Rewrite the items below as a JSON list of strings, one string per line, skipping any blank lines.

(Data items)
++++++

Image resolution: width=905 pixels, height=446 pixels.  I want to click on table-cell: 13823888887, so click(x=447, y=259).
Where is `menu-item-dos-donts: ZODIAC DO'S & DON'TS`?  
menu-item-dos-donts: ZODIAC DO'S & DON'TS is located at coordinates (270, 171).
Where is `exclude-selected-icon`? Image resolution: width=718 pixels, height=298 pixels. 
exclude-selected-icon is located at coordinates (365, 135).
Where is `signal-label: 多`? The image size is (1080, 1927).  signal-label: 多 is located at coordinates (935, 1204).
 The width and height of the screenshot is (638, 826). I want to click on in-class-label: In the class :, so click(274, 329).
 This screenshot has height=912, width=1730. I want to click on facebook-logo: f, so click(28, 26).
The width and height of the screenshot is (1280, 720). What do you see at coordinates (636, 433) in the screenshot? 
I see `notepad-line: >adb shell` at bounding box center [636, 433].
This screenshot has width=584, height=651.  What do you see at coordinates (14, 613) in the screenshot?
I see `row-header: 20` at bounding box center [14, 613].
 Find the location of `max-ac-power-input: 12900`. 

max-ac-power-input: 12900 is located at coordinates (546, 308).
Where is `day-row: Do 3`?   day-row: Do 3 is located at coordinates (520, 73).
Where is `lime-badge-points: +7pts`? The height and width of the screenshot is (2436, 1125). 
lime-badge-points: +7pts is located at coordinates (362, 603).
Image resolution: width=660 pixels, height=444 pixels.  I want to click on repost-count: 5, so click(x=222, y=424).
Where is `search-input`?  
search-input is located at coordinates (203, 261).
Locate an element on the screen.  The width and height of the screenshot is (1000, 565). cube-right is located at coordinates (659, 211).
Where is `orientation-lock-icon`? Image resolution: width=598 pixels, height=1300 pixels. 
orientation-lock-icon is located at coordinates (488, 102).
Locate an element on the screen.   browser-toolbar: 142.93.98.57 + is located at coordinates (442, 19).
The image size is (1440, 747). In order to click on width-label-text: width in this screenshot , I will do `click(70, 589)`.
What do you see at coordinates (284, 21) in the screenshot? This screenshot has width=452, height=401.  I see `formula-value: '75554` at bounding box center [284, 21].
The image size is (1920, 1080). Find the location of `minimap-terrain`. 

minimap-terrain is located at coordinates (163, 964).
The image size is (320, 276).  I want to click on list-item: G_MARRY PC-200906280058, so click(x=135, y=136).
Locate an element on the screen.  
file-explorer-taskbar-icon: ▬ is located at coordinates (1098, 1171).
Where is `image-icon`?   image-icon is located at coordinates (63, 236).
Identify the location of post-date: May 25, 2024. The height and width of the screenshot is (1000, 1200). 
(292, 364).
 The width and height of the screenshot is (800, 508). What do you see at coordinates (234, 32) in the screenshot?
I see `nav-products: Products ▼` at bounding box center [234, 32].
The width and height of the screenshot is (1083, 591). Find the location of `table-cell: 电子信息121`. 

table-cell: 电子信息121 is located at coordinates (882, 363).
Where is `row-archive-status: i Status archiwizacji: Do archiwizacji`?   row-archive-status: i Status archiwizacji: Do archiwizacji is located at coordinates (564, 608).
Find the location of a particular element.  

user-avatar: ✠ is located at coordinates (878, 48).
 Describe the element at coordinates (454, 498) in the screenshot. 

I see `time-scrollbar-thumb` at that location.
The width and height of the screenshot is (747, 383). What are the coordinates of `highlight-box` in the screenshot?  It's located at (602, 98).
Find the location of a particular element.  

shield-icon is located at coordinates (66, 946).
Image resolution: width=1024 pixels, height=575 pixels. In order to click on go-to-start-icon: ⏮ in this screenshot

++++++

_Result for this exercise_:
[
  "Image resolution: width=905 pixels, height=446 pixels.  I want to click on table-cell: 13823888887, so click(x=447, y=259).",
  "Where is `menu-item-dos-donts: ZODIAC DO'S & DON'TS`?  ",
  "menu-item-dos-donts: ZODIAC DO'S & DON'TS is located at coordinates (270, 171).",
  "Where is `exclude-selected-icon`? Image resolution: width=718 pixels, height=298 pixels. ",
  "exclude-selected-icon is located at coordinates (365, 135).",
  "Where is `signal-label: 多`? The image size is (1080, 1927).  signal-label: 多 is located at coordinates (935, 1204).",
  " The width and height of the screenshot is (638, 826). I want to click on in-class-label: In the class :, so click(274, 329).",
  " This screenshot has height=912, width=1730. I want to click on facebook-logo: f, so click(28, 26).",
  "The width and height of the screenshot is (1280, 720). What do you see at coordinates (636, 433) in the screenshot? ",
  "I see `notepad-line: >adb shell` at bounding box center [636, 433].",
  "This screenshot has width=584, height=651.  What do you see at coordinates (14, 613) in the screenshot?",
  "I see `row-header: 20` at bounding box center [14, 613].",
  " Find the location of `max-ac-power-input: 12900`. ",
  "max-ac-power-input: 12900 is located at coordinates (546, 308).",
  "Where is `day-row: Do 3`?   day-row: Do 3 is located at coordinates (520, 73).",
  "Where is `lime-badge-points: +7pts`? The height and width of the screenshot is (2436, 1125). ",
  "lime-badge-points: +7pts is located at coordinates (362, 603).",
  "Image resolution: width=660 pixels, height=444 pixels.  I want to click on repost-count: 5, so click(x=222, y=424).",
  "Where is `search-input`?  ",
  "search-input is located at coordinates (203, 261).",
  "Locate an element on the screen.  The width and height of the screenshot is (1000, 565). cube-right is located at coordinates (659, 211).",
  "Where is `orientation-lock-icon`? Image resolution: width=598 pixels, height=1300 pixels. ",
  "orientation-lock-icon is located at coordinates (488, 102).",
  "Locate an element on the screen.   browser-toolbar: 142.93.98.57 + is located at coordinates (442, 19).",
  "The image size is (1440, 747). In order to click on width-label-text: width in this screenshot , I will do `click(70, 589)`.",
  "What do you see at coordinates (284, 21) in the screenshot? This screenshot has width=452, height=401.  I see `formula-value: '75554` at bounding box center [284, 21].",
  "The image size is (1920, 1080). Find the location of `minimap-terrain`. ",
  "minimap-terrain is located at coordinates (163, 964).",
  "The image size is (320, 276).  I want to click on list-item: G_MARRY PC-200906280058, so click(x=135, y=136).",
  "Locate an element on the screen.  ",
  "file-explorer-taskbar-icon: ▬ is located at coordinates (1098, 1171).",
  "Where is `image-icon`?   image-icon is located at coordinates (63, 236).",
  "Identify the location of post-date: May 25, 2024. The height and width of the screenshot is (1000, 1200). ",
  "(292, 364).",
  " The width and height of the screenshot is (800, 508). What do you see at coordinates (234, 32) in the screenshot?",
  "I see `nav-products: Products ▼` at bounding box center [234, 32].",
  "The width and height of the screenshot is (1083, 591). Find the location of `table-cell: 电子信息121`. ",
  "table-cell: 电子信息121 is located at coordinates (882, 363).",
  "Where is `row-archive-status: i Status archiwizacji: Do archiwizacji`?   row-archive-status: i Status archiwizacji: Do archiwizacji is located at coordinates (564, 608).",
  "Find the location of a particular element.  ",
  "user-avatar: ✠ is located at coordinates (878, 48).",
  " Describe the element at coordinates (454, 498) in the screenshot. ",
  "I see `time-scrollbar-thumb` at that location.",
  "The width and height of the screenshot is (747, 383). What are the coordinates of `highlight-box` in the screenshot?  It's located at (602, 98).",
  "Find the location of a particular element.  ",
  "shield-icon is located at coordinates (66, 946).",
  "Image resolution: width=1024 pixels, height=575 pixels. In order to click on go-to-start-icon: ⏮ in this screenshot"
]